-- Enunciado --
Responde estas preguntas con lo que dice el texto sobre la calle:
(a) ¿Dónde asumimos los valores que nos repiten cada mañana?
(b) ¿De qué se nutre la calle, en lugar de esos valores y aprendizajes?
(c) ¿Con qué grita el mundo desde su contexto vivo?

-- Texto proporcionado --
□ □ □ □

La calle es un continuo y obligado intercambio con el
otro que te precipita a las más hondas experimentaciones terapéuticas. Es una
atmósfera densa donde no hay posibilidad de pausas o excusas que posterguen
desbordantes cuestionamientos, que asfixian, obstinan y también están llenos de
algunas felicidades y sonrisas; pero que punzan agudamente y arden con el calor
del encuentro colectivo. Es una prueba feroz a nuestra propia entereza, que ya
no es un marco lógico, lleno de seguridades adoptadas como valores que nos
repiten cada mañana y que asumimos en la soledad de un carro, ni una colección
de aprendizajes enseñados en lo normativo y sofisticado moderno de las comidas
en familia, lo enfático americano que suena por la radio y anuncian los noticieros
televisivos. No. Se nutre de lo profundo y confuso, se convierte en un
compuesto de dudas, inseguridades, antivalores, vergüenzas, así como de mágicas
apariciones sensibles de aproximaciones a lo que medianamente podemos decir que
ahora somos o pensamos.
¿Qué ocurre en las laderas del peatón que llena de tanta
conciencia el espíritu ahora cuestionado? ¿Qué hace tan distinto a uno que
transita desde el inicio del día lo público de otro que lo retoma a media
mañana o avanzado ya? El conductor también es partícipe de una vivencia social,
pero ¿por qué ésta no lo transforma de igual modo que la otra? ¿Por qué me
habla la calle desde su rutina diaria y no la periferia de un automóvil que
estaciona alrededor del mismo entramado simbólico? ¿Por qué no el mundo que
grita con el aroma de un café desde su contexto vivo? ¿O los pasillos y rejas
que encierran la ciudad ahora detenida, la misma pero tras puertas y paredes?

□ □ □ □

-- Extracto de datos --

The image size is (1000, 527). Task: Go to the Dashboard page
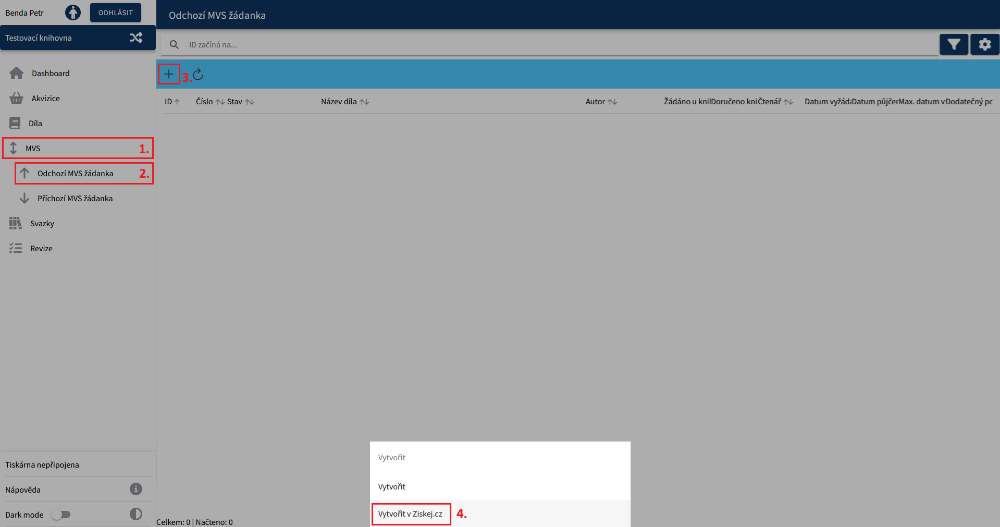click(50, 73)
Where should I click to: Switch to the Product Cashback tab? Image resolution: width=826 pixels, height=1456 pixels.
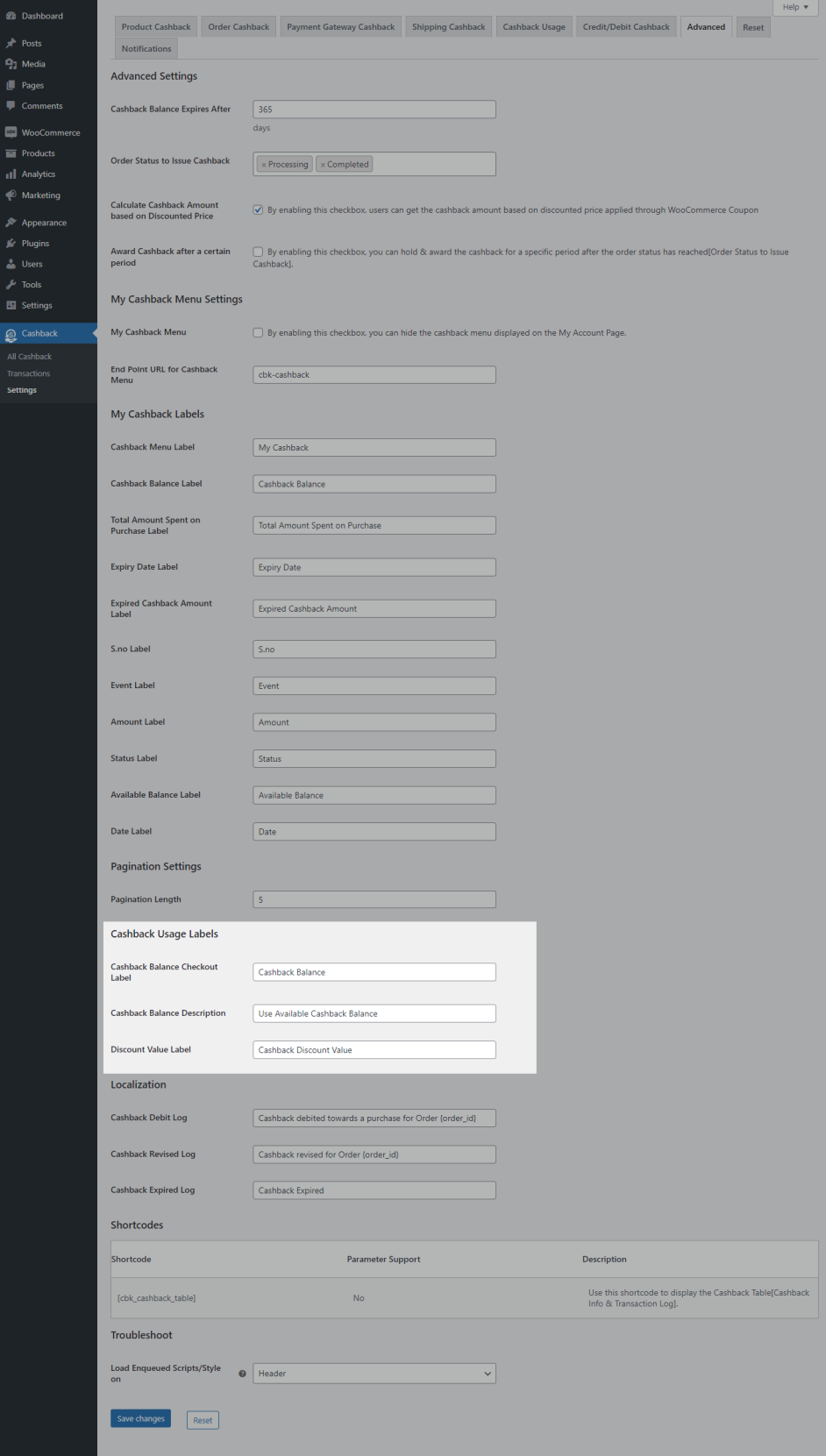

□ □ □ □

-- Solución --
(a) En la soledad de un carro.
(b) De lo profundo y confuso.
(c) Con el aroma de un café.